Fitch Ratings said that the global economy is likely to grow “slightly faster” in 2023 than expected in its June Global Economic Prospects (GEO) report, although it has downgraded estimates for 2024.
However, the deep decline in China’s property market is “casting a shadow over global growth prospects,” just as monetary tightening is increasingly weighing on the outlook for demand in the United States and Europe.
Fitch revised upward its global growth forecast for 2023 by one tenth, to 2.5%, reflecting the surprising resilience shown so far this year by the United States, Japan, and emerging markets, excluding China.
They have forecast an increase in growth for the United States by eight tenths, to 2%; that of Japan by seven tenths, to 2% too; and that of the emerging economies without China by five tenths, to 3.4%. This has more than offset the cut of eight tenths of China, to 4.8%, and the cut of two tenths of the euro zone, to 0.6%.
The growth differential between emerging economies excluding China and developed economies is expected to widen to historic levels this year, partly reflecting the progress of the monetary policy tightening cycle in emerging markets.

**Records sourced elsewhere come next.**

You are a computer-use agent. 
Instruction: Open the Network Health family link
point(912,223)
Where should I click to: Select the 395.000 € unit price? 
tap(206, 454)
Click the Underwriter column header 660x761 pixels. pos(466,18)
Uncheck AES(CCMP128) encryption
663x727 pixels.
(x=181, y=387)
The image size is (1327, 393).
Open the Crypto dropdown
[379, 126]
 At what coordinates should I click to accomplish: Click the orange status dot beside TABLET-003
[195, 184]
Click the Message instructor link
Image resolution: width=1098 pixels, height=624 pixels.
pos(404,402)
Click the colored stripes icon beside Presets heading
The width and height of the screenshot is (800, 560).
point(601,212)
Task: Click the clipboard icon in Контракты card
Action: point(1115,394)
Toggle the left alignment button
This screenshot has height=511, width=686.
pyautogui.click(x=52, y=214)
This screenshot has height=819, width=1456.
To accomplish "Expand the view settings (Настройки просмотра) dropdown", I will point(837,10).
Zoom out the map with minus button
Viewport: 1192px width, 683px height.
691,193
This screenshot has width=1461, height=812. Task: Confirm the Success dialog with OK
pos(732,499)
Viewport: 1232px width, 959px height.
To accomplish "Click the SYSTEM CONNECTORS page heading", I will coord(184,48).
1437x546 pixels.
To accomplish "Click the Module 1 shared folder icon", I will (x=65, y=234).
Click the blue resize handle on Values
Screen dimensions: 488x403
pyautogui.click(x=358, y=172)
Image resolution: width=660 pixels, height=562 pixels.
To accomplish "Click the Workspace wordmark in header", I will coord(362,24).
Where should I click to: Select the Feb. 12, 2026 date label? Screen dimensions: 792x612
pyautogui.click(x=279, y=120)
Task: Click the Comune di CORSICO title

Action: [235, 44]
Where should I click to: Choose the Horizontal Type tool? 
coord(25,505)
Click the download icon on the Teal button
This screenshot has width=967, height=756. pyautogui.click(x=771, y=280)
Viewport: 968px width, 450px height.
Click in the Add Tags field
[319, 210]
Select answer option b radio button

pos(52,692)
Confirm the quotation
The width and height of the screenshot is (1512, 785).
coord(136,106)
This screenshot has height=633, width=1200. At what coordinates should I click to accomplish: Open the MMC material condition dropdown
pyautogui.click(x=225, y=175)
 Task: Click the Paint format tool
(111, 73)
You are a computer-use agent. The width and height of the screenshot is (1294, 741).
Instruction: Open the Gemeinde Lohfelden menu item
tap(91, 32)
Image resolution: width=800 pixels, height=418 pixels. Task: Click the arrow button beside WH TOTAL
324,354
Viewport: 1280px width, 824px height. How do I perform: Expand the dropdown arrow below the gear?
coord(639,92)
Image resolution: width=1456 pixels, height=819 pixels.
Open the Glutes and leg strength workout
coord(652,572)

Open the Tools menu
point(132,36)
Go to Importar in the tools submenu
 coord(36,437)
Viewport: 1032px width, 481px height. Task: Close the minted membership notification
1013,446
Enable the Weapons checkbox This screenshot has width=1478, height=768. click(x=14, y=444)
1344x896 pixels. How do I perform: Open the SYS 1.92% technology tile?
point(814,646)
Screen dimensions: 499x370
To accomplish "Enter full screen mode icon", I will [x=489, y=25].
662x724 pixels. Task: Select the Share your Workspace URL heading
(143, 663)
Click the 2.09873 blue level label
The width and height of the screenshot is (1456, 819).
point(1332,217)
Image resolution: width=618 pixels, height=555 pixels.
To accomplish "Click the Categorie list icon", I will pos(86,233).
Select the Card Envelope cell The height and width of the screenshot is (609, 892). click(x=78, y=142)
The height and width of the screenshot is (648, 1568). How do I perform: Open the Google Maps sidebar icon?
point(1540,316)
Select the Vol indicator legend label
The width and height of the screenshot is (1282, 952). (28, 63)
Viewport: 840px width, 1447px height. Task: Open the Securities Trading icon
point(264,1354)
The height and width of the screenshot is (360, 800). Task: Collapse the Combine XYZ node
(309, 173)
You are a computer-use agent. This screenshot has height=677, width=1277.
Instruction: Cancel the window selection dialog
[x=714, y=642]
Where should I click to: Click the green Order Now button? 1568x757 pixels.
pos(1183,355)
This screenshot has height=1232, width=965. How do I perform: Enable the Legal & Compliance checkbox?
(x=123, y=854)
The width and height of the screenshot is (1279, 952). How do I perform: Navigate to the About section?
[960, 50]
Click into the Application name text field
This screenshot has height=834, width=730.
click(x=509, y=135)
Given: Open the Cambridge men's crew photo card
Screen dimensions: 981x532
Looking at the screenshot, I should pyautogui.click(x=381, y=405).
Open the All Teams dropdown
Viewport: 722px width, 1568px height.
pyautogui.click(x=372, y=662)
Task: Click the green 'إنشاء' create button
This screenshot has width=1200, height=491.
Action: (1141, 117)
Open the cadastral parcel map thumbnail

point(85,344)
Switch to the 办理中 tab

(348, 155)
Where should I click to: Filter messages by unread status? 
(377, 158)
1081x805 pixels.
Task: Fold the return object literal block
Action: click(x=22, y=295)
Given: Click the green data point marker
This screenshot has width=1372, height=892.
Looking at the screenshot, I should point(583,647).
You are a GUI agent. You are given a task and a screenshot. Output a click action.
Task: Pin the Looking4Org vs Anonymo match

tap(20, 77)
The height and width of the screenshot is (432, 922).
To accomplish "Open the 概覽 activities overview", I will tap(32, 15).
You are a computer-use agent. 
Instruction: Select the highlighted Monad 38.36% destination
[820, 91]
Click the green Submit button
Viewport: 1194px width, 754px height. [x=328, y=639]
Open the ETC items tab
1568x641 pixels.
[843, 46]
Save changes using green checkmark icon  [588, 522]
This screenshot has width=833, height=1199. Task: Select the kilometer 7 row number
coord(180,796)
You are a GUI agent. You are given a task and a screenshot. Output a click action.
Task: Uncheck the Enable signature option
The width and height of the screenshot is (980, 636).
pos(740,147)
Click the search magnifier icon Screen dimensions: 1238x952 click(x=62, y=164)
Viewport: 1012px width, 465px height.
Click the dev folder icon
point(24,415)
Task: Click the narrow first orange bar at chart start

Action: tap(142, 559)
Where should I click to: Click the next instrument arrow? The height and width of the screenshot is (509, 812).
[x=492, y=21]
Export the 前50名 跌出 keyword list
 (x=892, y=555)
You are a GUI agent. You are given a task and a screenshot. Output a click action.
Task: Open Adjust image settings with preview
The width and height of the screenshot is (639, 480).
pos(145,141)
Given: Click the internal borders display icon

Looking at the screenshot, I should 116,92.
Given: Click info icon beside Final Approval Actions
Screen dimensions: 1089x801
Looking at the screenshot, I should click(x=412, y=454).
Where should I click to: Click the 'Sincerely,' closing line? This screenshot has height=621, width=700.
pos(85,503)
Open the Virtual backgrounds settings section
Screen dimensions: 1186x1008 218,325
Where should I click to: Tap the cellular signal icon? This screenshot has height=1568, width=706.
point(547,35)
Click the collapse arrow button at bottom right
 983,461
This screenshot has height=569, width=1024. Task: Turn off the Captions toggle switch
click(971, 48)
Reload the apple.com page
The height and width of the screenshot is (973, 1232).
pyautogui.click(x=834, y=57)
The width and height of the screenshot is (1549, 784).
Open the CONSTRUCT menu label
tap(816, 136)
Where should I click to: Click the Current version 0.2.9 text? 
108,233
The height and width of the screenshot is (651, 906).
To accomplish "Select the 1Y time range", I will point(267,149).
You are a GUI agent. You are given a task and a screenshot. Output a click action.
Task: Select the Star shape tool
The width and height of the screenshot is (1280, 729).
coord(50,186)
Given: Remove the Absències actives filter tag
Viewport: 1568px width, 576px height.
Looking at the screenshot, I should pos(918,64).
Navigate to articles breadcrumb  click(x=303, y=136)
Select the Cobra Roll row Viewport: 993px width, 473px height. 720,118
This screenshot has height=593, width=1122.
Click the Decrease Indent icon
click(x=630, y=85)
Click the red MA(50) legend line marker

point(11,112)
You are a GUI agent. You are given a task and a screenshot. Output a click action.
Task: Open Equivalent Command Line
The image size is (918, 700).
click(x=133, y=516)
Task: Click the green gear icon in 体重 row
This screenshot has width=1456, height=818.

The expected stabilization of the Chinese real estate market “has not materialized,” and new sales could fall by 20% this year. Housing accounts for a third of investment and 12% of China’s GDP and has a strong multiplier impact on the economy as a whole. Policy easing has been “unsatisfactory” to date, according to Fitch.
On the other hand, rapid consumption growth in the United States has continued this year, despite the tightening of the Federal Reserve (Fed), helped by the savings cushions accumulated by the pandemic and solid growth in household incomes as employment and wages have increased rapidly. Demand for labor has slowed in recent months, and wage inflation will continue to decline as the labor market continues to cool.
In addition, the tightening of credit conditions is “increasingly evident,” and the credit impulse in the United States is turning negative. Declining earnings growth also indicates a weakening outlook for business investment. In this way, Fitch “expects a slight recession in the United States,” although it now expects it to occur in the second half of 2024.
The euro zone’s recovery has stalled after the energy crisis and now faces “new external challenges arising from the slowdown in world trade and China.”
“The German economy is expected to contract by 0.4% this year. The tightening of the ECB’s policy is dragging on credit growth,” Fitch summarized.